It’s no secret that Australia’s young people have been severely disadvantaged by the country’s real estate boom. Rising house prices in many cities and regions means that only the wealthy—or those who’re assisted by wealthy parents or benefactors—can afford to climb the property ladder.
Negative gearing, which helps investors achieve great returns via lucrative tax breaks, isn’t helping the situation. Last week, Rob Stokes, the New South Wales planning minister, blamed negative gearing for the nation’s sky high property prices. He also warned that the current building boom would have very little impact on prices.
“Why should you get a tax deduction on the ownership of a multi-million dollar holiday home that does nothing to improve supply where it’s needed?” Stokes said in his speech.
While real estate may be difficult to attain for many young people, Cameron Kusher, head of research at CoreLogic, said it was time young people considered investing in asset classes other than real estate.
“Young people, I suspect, don’t even think about trying to buy a home in Sydney as it’s too expensive,” Kusher said. “The challenge is what else to invest in.”
Listed here are some alternative investments young people should consider:
Getting a mortgage is just one way to invest in property, notes Craig Keary, AMP capital director for Australia and New Zealand.
“If you’re a young person without the capital to buy property, but you want to invest in something tangible, then you can always invest in a property fund that invests in commercial property, or shopping centres, and it gives you property exposure for as little as a $2000 entry,” Keary said.
“You can receive a distribution of roughly 7 to 9 per cent on your investment annually, depending on the fund, of course.”

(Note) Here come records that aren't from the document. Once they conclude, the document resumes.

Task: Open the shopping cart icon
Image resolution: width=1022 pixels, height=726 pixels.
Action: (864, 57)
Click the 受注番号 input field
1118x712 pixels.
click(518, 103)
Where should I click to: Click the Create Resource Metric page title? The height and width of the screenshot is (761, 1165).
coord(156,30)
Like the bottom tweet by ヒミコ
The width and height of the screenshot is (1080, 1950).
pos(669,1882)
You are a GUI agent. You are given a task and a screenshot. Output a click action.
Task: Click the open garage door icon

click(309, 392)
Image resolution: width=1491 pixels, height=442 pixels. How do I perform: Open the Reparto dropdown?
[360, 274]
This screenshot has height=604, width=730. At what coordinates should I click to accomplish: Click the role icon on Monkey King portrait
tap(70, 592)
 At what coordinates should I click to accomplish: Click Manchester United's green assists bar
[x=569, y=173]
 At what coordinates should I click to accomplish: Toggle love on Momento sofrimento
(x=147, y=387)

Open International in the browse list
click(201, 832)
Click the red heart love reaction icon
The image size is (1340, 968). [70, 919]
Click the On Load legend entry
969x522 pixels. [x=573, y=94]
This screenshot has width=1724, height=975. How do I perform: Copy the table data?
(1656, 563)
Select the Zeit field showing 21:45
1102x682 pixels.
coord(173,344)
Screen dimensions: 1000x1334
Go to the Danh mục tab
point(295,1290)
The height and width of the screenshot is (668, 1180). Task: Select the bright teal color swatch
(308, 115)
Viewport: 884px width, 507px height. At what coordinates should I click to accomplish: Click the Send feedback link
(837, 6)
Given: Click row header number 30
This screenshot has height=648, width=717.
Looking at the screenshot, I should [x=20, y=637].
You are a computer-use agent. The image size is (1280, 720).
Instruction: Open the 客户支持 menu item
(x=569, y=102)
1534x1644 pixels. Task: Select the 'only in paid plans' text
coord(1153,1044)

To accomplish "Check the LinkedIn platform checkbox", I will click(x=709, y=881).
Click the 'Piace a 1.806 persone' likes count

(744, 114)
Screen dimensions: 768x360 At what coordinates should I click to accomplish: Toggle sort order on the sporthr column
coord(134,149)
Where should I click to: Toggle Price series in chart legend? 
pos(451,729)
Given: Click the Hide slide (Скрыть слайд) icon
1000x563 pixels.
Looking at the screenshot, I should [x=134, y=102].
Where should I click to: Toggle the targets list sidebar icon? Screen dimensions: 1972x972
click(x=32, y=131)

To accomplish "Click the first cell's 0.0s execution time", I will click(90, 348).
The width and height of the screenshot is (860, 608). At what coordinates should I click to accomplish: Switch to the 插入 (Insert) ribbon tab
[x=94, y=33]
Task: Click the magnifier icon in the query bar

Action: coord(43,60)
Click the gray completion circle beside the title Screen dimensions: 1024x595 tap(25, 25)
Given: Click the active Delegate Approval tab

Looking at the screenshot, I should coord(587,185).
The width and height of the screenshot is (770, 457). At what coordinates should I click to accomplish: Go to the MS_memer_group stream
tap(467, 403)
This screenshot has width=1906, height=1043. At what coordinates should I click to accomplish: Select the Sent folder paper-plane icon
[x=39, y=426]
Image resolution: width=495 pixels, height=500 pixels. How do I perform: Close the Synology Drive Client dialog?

Keary also recommends infrastructure funds. “Considering the global investment in toll roads and infrastructure, it may also make sense to look into funds investing in toll roads or airports, and, once again, you don’t need a lot of money to get started,” he said.
Corporate bonds and shares
Shares may be a risky investment, but when you’re in your 20s and 30s, you can afford to take such risks.
Gavin Fernando, director of Property Advisers, said shares suited investors with a decent amount saved in the bank—between $5,000 and $10,000. Corporate bonds are another great investment option. While the returns are generally less on corporate bonds, they can be less risky than equities (shares).
Fractional ownership of property
Companies that offer fractional ownership of property are also very popular. One such company—BRICKX—buys properties and divides them into “bricks” that people can buy for as little as $100. These bricks are essentially shares or stakes in the property.
“People like this concept because they are buying something tangible,” said independent financial commentator Heidi Armstrong. “There are now lots of creative ways for people to invest in property.”